Datasets and levels of observation

Levels and resolution of observation

Most of the visualizations are available at two levels of observation: Brussels and its surroundings (the Former Province of Brabant) and Belgium. As the city of Brussels extends further – both morphologically and functionally – the limits of the municipality of Brussels and the Brussels-Capital Region, these delineations have been considered as unsuitable. To define Brussels in a functional way, many delineations could have been used; see for example reference [1]. The limits of the Former Province of Brabant has been selected to catch various kind of morphologies and degrees of interrelationship with the city-centre.

Some datasets are nevertheless analysed at a single level only (see list and details hereunder): Twitter reply messages are observed at the national level only, the phone calls dataset has been made available by the provider for Brussels and its surroundings only, etc.

Most of the visualizations are available at various resolutions of observation according to the basic spatial unit chosen.
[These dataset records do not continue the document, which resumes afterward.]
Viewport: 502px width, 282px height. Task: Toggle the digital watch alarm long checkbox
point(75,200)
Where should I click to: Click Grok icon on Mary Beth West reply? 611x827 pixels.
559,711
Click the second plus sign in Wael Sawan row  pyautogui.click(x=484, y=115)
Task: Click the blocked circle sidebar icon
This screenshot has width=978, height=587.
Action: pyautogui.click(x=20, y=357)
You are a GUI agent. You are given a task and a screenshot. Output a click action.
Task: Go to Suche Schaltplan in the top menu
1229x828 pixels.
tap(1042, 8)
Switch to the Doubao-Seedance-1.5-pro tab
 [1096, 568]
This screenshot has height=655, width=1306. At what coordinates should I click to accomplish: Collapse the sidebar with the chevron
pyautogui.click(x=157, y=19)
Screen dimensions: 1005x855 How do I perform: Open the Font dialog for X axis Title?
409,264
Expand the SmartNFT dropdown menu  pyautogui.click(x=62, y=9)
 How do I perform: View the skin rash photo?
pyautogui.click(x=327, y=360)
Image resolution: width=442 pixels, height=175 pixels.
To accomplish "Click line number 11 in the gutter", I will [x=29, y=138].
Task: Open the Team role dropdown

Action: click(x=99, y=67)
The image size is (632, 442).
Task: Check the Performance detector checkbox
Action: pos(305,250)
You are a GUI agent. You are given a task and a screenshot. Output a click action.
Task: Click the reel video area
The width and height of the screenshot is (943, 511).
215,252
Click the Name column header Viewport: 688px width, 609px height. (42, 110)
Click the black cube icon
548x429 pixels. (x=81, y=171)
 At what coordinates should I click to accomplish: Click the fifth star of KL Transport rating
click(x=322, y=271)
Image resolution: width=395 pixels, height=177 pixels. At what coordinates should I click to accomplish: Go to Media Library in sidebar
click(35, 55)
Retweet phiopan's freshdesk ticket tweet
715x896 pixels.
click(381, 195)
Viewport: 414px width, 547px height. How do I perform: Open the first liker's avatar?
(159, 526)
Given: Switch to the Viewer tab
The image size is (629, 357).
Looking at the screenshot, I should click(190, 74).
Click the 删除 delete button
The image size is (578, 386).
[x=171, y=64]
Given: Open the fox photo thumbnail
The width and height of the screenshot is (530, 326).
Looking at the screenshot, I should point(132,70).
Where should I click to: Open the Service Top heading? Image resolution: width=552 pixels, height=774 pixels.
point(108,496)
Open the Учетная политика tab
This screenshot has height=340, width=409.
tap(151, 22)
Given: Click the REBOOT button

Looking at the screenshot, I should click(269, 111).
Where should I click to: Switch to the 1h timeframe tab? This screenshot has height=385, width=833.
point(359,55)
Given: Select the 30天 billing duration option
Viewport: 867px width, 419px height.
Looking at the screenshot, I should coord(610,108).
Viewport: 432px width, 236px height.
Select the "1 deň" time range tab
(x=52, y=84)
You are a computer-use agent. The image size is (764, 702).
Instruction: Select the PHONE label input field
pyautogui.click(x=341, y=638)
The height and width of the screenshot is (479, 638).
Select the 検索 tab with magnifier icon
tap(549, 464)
  • Municipalities. These spatial units are the smallest political and administrative subdivisions of Belgium. In, most of the analyses are available at this resolution (population density, built-up density, communities based on migration, commuting, Twitter reply messages, etc.). More information on Statbel.
  • Statistical sectors. This resolution is originally made for intra-communal statistical observation, and is built by Statbel according to socio-economic and morphologic features. Administrative delineation and population are available at this resolution. More information on Statbel website.
  • 1 km² grids. A standard grid covering the whole Europe has been made available by Eurostat to allow comparisons without effects linked to the shape and the size of administrative basic spatial units. Population and built-up proportion are available at this resolution for Brussels and its surroundings. More information on Eurostat website.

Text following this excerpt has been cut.